CYTOWANY FRAGMENT -
★ ★ ★ ★ ★

Myśliwi założyli dziesiątki stron, które podważają naszą wiarygodność, publikują kłamstwa na nasz temat. Bo stanowimy dla nich zagrożenie.
.
Jesteśmy legalne działającą organizacją. Publikujemy raporty finansowe i merytoryczne. Nie daj się zmanipulować.
Dziękujemy za wspólna walkę ze złem. Jest już nas ponad sto pięćdziesiąt tysięcy osób.
Dokumenty są autentyczne, zdjęcie ma charakter ilustracyjny.

 

 

Sprawa nie wymagająca komentarza.

★ ★ ★ ★ ★

POLECENIE -
Wypisz w kolejności występowania wszystkie czasowniki w pierwszej osobie liczby mnogiej, które zawiera cytowany fragment.

WPISY ZBIORU DANYCH -
★ ★ ★ ★ ★

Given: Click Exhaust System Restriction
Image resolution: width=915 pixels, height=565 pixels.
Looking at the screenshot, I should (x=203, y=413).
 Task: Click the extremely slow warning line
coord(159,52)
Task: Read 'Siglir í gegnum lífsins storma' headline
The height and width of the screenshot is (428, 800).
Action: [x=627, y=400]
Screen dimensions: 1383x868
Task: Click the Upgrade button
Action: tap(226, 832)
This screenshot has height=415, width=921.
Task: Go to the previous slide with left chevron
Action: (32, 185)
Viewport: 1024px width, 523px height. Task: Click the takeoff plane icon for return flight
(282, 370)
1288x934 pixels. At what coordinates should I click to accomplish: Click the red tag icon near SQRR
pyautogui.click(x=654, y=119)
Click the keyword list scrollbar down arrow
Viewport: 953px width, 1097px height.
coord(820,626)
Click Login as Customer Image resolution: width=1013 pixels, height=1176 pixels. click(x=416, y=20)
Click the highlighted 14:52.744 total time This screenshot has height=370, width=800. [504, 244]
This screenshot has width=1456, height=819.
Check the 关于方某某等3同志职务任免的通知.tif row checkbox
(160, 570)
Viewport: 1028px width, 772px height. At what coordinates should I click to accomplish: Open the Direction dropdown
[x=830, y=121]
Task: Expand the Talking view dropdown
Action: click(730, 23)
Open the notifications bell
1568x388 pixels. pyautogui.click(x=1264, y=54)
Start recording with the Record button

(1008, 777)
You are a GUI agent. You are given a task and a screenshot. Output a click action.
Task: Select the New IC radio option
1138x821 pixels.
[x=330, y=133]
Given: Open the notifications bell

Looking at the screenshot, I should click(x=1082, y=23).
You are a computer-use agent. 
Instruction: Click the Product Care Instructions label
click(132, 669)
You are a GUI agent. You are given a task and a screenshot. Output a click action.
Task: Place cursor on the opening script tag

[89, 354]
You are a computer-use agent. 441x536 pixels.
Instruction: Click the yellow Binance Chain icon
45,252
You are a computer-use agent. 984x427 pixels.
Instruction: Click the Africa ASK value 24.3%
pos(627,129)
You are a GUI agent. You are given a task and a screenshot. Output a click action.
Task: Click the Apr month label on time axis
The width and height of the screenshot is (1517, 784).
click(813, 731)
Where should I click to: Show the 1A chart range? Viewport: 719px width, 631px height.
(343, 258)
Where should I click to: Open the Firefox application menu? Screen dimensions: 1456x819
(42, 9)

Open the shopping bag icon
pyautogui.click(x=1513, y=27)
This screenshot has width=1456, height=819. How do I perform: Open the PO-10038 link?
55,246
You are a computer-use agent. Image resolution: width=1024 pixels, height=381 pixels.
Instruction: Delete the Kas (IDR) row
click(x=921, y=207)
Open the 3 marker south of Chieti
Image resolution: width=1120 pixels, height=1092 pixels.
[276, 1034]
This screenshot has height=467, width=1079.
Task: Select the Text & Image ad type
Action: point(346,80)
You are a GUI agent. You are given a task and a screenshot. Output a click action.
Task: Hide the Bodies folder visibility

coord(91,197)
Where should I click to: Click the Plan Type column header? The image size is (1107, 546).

★ ★ ★ ★ ★

ODPOWIEDŹ -
stanowimy, Jesteśmy, Publikujemy, Dziękujemy